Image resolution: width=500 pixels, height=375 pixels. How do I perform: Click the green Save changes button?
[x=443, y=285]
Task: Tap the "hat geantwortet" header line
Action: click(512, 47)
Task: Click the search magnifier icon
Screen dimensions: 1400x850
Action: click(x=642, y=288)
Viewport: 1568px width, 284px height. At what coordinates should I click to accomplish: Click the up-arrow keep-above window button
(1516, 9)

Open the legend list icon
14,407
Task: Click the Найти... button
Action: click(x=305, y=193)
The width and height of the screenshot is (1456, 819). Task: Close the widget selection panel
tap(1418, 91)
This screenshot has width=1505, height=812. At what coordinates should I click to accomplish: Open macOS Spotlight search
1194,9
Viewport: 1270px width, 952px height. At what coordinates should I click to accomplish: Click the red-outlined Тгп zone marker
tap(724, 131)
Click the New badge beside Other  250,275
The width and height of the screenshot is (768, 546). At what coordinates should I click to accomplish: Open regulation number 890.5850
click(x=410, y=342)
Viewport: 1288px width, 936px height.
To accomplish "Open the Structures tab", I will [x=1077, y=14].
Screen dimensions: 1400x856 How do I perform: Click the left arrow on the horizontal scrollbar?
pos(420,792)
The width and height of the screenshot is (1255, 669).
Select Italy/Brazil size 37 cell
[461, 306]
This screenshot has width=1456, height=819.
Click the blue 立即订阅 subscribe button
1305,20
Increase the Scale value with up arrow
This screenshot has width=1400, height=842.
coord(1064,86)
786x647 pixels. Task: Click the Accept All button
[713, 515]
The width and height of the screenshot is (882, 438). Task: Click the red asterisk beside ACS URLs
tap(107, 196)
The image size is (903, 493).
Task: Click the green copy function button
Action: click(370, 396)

* Task to complete: Present every line of the records above as a Markdown table with two columns, Row and Line. Number each line in Row, and skip the blank ones.

* Written answer:
| Row | Line |
|---|---|
| 1 | Image resolution: width=500 pixels, height=375 pixels. How do I perform: Click the green Save changes button? |
| 2 | [x=443, y=285] |
| 3 | Task: Tap the "hat geantwortet" header line |
| 4 | Action: click(512, 47) |
| 5 | Task: Click the search magnifier icon |
| 6 | Screen dimensions: 1400x850 |
| 7 | Action: click(x=642, y=288) |
| 8 | Viewport: 1568px width, 284px height. At what coordinates should I click to accomplish: Click the up-arrow keep-above window button |
| 9 | (1516, 9) |
| 10 | Open the legend list icon |
| 11 | 14,407 |
| 12 | Task: Click the Найти... button |
| 13 | Action: click(x=305, y=193) |
| 14 | The width and height of the screenshot is (1456, 819). Task: Close the widget selection panel |
| 15 | tap(1418, 91) |
| 16 | This screenshot has width=1505, height=812. At what coordinates should I click to accomplish: Open macOS Spotlight search |
| 17 | 1194,9 |
| 18 | Viewport: 1270px width, 952px height. At what coordinates should I click to accomplish: Click the red-outlined Тгп zone marker |
| 19 | tap(724, 131) |
| 20 | Click the New badge beside Other  250,275 |
| 21 | The width and height of the screenshot is (768, 546). At what coordinates should I click to accomplish: Open regulation number 890.5850 |
| 22 | click(x=410, y=342) |
| 23 | Viewport: 1288px width, 936px height. |
| 24 | To accomplish "Open the Structures tab", I will [x=1077, y=14]. |
| 25 | Screen dimensions: 1400x856 How do I perform: Click the left arrow on the horizontal scrollbar? |
| 26 | pos(420,792) |
| 27 | The width and height of the screenshot is (1255, 669). |
| 28 | Select Italy/Brazil size 37 cell |
| 29 | [461, 306] |
| 30 | This screenshot has width=1456, height=819. |
| 31 | Click the blue 立即订阅 subscribe button |
| 32 | 1305,20 |
| 33 | Increase the Scale value with up arrow |
| 34 | This screenshot has width=1400, height=842. |
| 35 | coord(1064,86) |
| 36 | 786x647 pixels. Task: Click the Accept All button |
| 37 | [713, 515] |
| 38 | The width and height of the screenshot is (882, 438). Task: Click the red asterisk beside ACS URLs |
| 39 | tap(107, 196) |
| 40 | The image size is (903, 493). |
| 41 | Task: Click the green copy function button |
| 42 | Action: click(370, 396) |